The first statement already says, that it will be an expensive exercise “until the problems with virtualization, such as licensing, support, and emerging technologies are ironed out”. I think, when you reduce your mix of operating systems you want to virtualize to only one, you get rid of two of three mentioned problems. Using RHEL5 (Red Hat Enterprise Linux 5) as hypervisor and RHEL5 as guest operating system only you don’t have licensing problems, as a RHEL5 does already contain up to four licenses for virtual machines running the same OS. Also the operating system support ain’t be a problem as you already have the licenses and thus the support should be included. The same should apply to SLES10 (SUSE Linux Enterprise Server 10) as hypervisor running several SLES10 guest operating system. You may have to ask Red Hat or SUSE directly how licensing and support will be handled in the case of using homogeneous systems only. And, as Xen is already a part of RHEL5 and SLES10, I don’t think that you have to spend huge amounts of money to get support for this particular technology.
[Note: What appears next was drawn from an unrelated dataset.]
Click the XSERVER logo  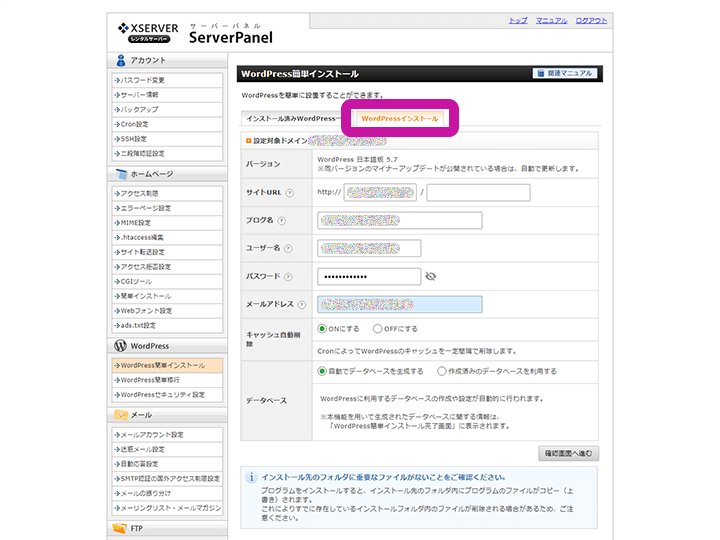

A statement, which we should look very close to is “There are still [problems] with virtualization in support and software licensing and not everything can be virtualized; …”. I don’t agree with the first part (support and licensing) as already described in the last paragraph. Nevertheless, I fully agree to the second part of the statement, that not everything can be virtualized. Before starting to implement some kind of virtualization I strongly encourage you to review your current data center infrastructure and your software system landscape. For SAP this could mean that you only want to virtualize Demo, Test, Development and QA systems, but not your production systems. The possibility to provide demo, test, dev and qa systems in a matter of seconds, because you already have images is a very nice feature. This feature normally does not apply for production systems. What I want to say is, review the life cycle and the usage types of your SAP systems and then think about virtualization itself.
Several other statements simply do not apply to the kind of OS virtualization I’m talking about. I don’t look at thin clients when using Xen on the server side. If you narrow down your expectations about virtualization to two or three main topics, Xen already delivers them to you. For my daily work I checked which topics must be met by a technology to satisfy my needs. These are as follows. The possibility to:
* provide systems in a matter of minutes using remote tools (which means no more walk to the data center)
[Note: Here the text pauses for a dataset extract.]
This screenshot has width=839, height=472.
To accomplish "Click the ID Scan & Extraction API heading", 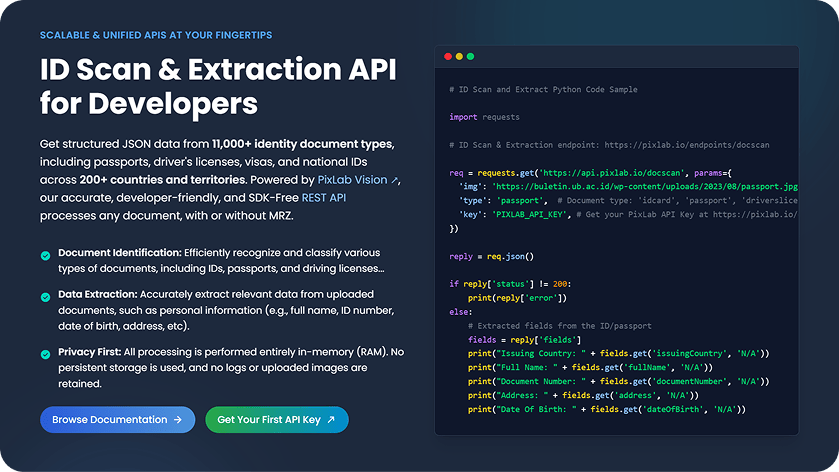I will [x=218, y=86].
* change system resources like CPU/memory/disks on the fly during runtime
* stable, secure and insular environments to work with
Xen from Red Hat and SUSE gives me all three of them. All three do also apply when using SAP software. If you need more application server for your system, just add a new machine or change the system resources on the fly. Also the insular principle between the virtual machines provides a simple but powerful encapsulation between systems.
As you can see, virtualization is not expensive in may case, because the needs I defined are met by a technology which is already available, and furthermore stable, fast and secure. Maybe you give it a try with some of your test systems and see for yourself if it mets your needs as well.